It’s a paradox that lies at the heart of the First Amendment’s two religion clauses: The government cannot establish religion, nor can it bar the free exercise of religion. The courts have thus permitted invocations and solemnizations of legislative sessions, in a 1983 case known as Marsh v. Chambers. But they have also gone out of their way to emphasize that—particularly in the realm of legislative prayer, sectarian worship carries an enormous risk of creating sectarian strife. As Wilkinson explains, “such conflict rends communities and does violence to the pluralistic and inclusive values that are a defining feature of American public life.” How can anyone truly feel welcome in a legislative proceeding that opens with the message that their most sacred, private, and deeply felt beliefs are simply wrong?

It doesn’t matter if only 4 percent of the community is expressly excluded by references to a certain deity. It also doesn’t matter if only 1 percent of the community feels that way, or even if only two “hypersensitive” non-Christians object. The Bill of Rights is not subject to popular referendum. That’s why it’s called the Bill of Rights and not, say, American Idol.

It also matters not at all that 72 percent of its elected members or 84 percent of local editorial writers or 95 percent of county residents believe that the Board of Commissioners is or should be a Christian enterprise. The whole point of the Establishment Clause doctrine is that majorities don’t get to cram their preferred religion down the throats of nonbelievers—even if they vote to do so. The kinds of nonsectarian, ecumenical prayer Judge Niemeyer scorns as mere “civil niceties” are, in fact, the very delicate mechanism by which a society that is deeply religious has also managed to be deeply tolerant. As the Supreme Court pointed out in a subsequent case, “[t]he legislative prayers involved in Marsh did not violate [the Establishment Clause] because the particular chaplain had ‘removed all references to Christ.’ ” The suggestion that Marsh opened the door to overtly sectarian prayer by popular vote turns that case on its head.

State legislatures are not state churches, and it is dangerous in the extreme to try to nudge them ever closer to that role. In his majority opinion, Judge Wilkinson takes pains to spell out why religious invocations at legislative sessions are doubly risky: “legislative prayer must strive to be nondenominational so long as that is reasonably possible—it should send a signal of welcome rather than exclusion.” Respect for both prongs of the religion clauses leads him to conclude that, “Faith is as deeply important as it is deeply personal, and the government should not appear to suggest that some faiths have it wrong and others got it right.”

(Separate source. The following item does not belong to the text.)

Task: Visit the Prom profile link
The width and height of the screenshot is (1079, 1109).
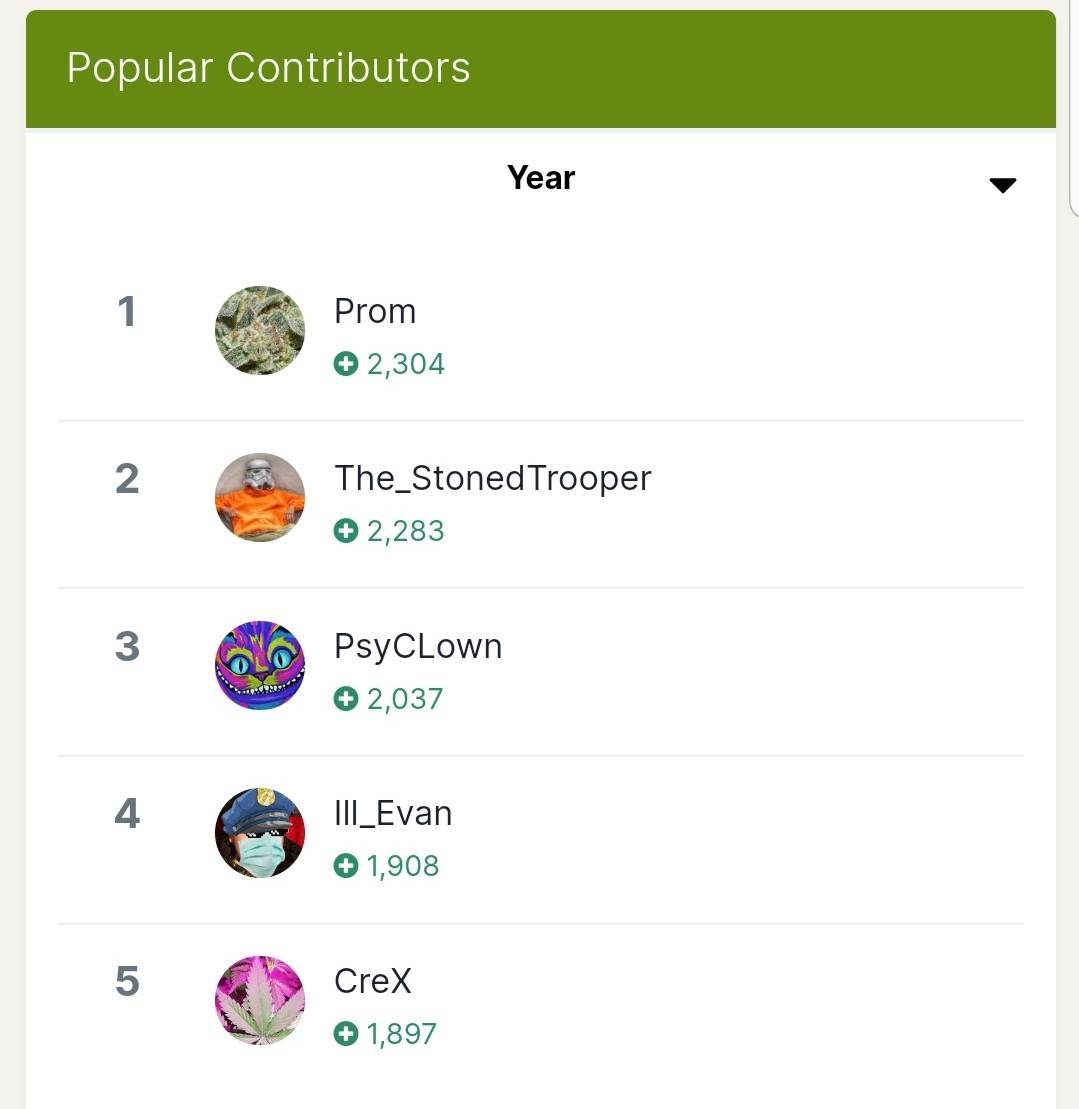Action: tap(375, 311)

Don’t let those who seek to enmesh affairs of church and state tell you that this reading of the Establishment Clause represents a war on religion or a nefarious effort to “censor” religious words in public life. It’s merely a reaffirmation of the idea that whenever expressly sectarian religion leaches into public political spaces, division, dissension, and the religious alienation of minorities result. The Framers understood that better than anyone. The Forsyth County Board of Commissioners can certainly keep trying to vote the dissenters, the hyper-sensitive, and the thin-skinned off the island. Happily, it’s the dissenters, the hyper-sensitive, and the thin skinned whom the Constitution often most zealously seeks to protect.